The formula object is made up of three parts:
1. Terms which can vary across individuals $i$ and choices $m$ but that have a constant effect in each utility
    * $\beta_\text{cost}$, $\beta_\text{freq}$, $\beta_\text{ovt}$
2. Terms which are individual specific but which will be estimated with a separate effect for each choice
    * $\gamma^\text{air}_\text{income}$, $\gamma^\text{bus}_\text{income}$, $\gamma^\text{car}_\text{income}$, $\gamma^\text{train}_\text{income}$
3. Terms which vary across $i$ and $j$, but where the variable has a choice-specific effect
    * $\delta^\text{air}_{\text{ivt}}$, $\delta^\text{bus}_{\text{ivt}}$, $\delta^\text{car}_{\text{ivt}}$, $\delta^\text{train}_{\text{ivt}}$

When we allow for choice specific terms, this estimation is often referred to as *conditional logit*.
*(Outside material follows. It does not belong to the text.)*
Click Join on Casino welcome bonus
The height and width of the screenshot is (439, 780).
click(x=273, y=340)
Under the multinomial logit model the errors are assumed to have what is called an *extreme-value distribution*. This is a little bit funkier than a logistic, but the assumption is made to ensure a similar representation for the odds ratio as before. If the latent variable for option $j$ from the $M$ possible options is $U_i(j)$, then the probability that someone chooses option $j$ is given by:
$$ \Pr\left\{Y_i=j\right\}=\frac{\exp\left\{U_i(j)\right\}}{\sum_{m=1}^M \exp\left\{U_i(m) \right\}}$$

So because the denominator is a constant in all of the choices, the odds ratio for any two options (here 1 and 2) is given by:
 $$\frac{ \Pr\left\{Y_i=1\right\}}{ \Pr\left\{Y_i=2\right\}}=\frac{\exp\left\{U_i(1)\right\}}{\exp\left\{U_i(2)\right\}} $$

And the log-odds-ratio is just the difference in the latent variables/utilities:
 $$\log\left(\frac{ \Pr\left\{Y_i=1\right\}}{ \Pr\left\{Y_i=2\right\}} \right)=U_i(1)-U_i(2)$$

## Independence of Irrelevant Alternatives (IIA)
This property of multinomial logit is called *Independence of Irrelevant Alternatives*. That is, that the odds-ratio comparing *any* two outcomes is purely a function of the characteristics for those two choices, and does not respond to other features of the overall set of choices. 
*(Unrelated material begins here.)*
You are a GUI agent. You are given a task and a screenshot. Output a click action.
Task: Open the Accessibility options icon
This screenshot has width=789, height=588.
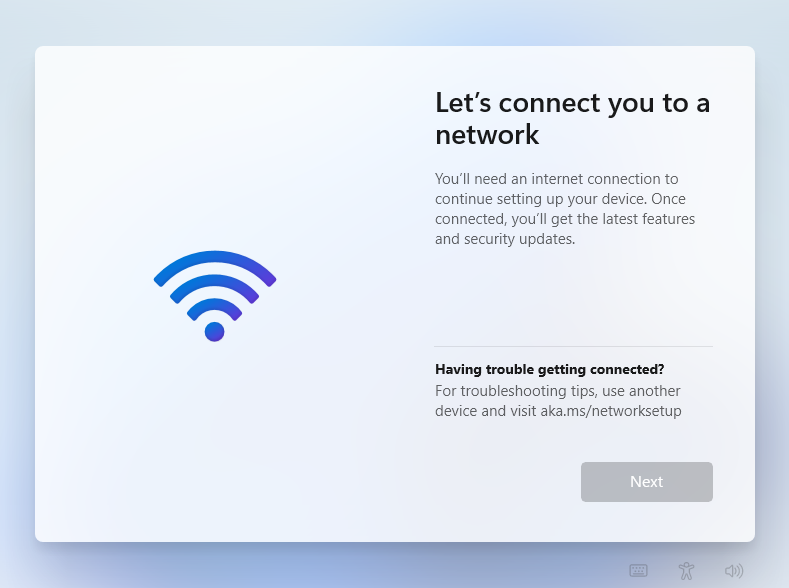[x=686, y=570]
While this is mostly a nice feature that was designed into the approach, you can show that it is absurd in some settings. (In particular, if *choice 3* is a direct substitute for product 1 you would imagine some of its features (its pricing) could affect the relative chances between choices 1 and 2.

There are some ways to remove the IIA assumption across pre-specified Nests, where this technique is called *Nested Logit*. This allows for a degree of correlation in the error terms within the nested choices, but independence across the nests.

In particular if you look at the [vignettes](https://cran.r-project.org/web/packages/mlogit/vignettes/c4.relaxiid.html) there is a nice example for Japanese firms choosing regions for investment within the EU, where the nests are chosen at the country level. However, the process here is a bit more involved, using the parameters from the more-standard country-wide multinomial logits as instruments for the second model.

## Multinomial Probits
Another option that allows for a degree of correlation across the errors is to use a multinomial Probit. Here, the assumption on the error primitives is a bit easier to understand, where we let the error terms have a multivariate Normal distribution $\boldsymbol{\epsilon}\sim \mathcal{N}(0,\Sigma)$ (though scale is not fully identified here, so you should think of the variance matrix as being more of a correlation matrix). 

In contrast to the logit, in the probit we can allow for the errors to be correlated across the choice:
* So the fact that I have a high idiosyncratic shock to my personal utility on a *Mercedes* can be correlated with my also having a high idiosyncratic shock on an *Audi*, and a negative shock to say a *GM*.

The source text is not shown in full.